You probably want to reproduce the results from the paper or build do your own benchmarking. Here is how you could do that.
Extract the circuits SAT instances and their solutions (warning: lots of data):
$ 7z x bench.7z
Simplify the SAT instances, which can reduce many variables and
clauses. This requires your solver to have this capability. I used
MapleComSPS,
but I believe all SAT solvers based on minisat
have this capability. Accordingly you may have to change the command in
the simp.py
script, then run:
$ python3 simp.py
Now you should be able to reproduce our results:
$ python3 measure.py
or to get additional statistics:
$ python3 measure.py more
You can also generate your own circuits and run benchmarks on solving them. The circuits are generated by a single Haskell binary. First, compile it:
$ ghc -O gensat_smooth.hs
Then run it, passing the parameter N for which you want to generate the smoothness circuit. For example when N=1337:
$ ./gensat_smooth 1337 > bench/1337.dimacs
Do not pick N too small or the circuit may not make sense. Optionally you could include a second parameter that limits the size of the exponents to some constant, which shrinks the circuit input size significantly while most smooth F(a,b) will still be detected.
Now you can solve the instance (assuming your SAT solver command is maplecomsps_lrb
):
$ maplecomsps_lrb < bench/1337.dimacs > bench/sol_1337/1.dimacs
Before you go and run more benchmarks, now is a good time to check if the found solution makes sense.
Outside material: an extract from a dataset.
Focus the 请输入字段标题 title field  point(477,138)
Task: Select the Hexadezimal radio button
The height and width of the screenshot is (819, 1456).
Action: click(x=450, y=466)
The following script should tell you which parameters a,b were found and how to write F(a,b) as a product of small primes.
$ python3 check_solution.py bench/1337.dimacs bench/sol_1337/1.dimacs
Running more benchmarks can be done with the following script:
$ python3 bench.py
You probably want to adjust many parameters in the bench.py
script before
you run it.
If you solve the same instance multiple times, you may be interested in seeing which smooth numbers were found.
$ python3 check_solutions.py bench/1337.dimacs bench/sol_1337/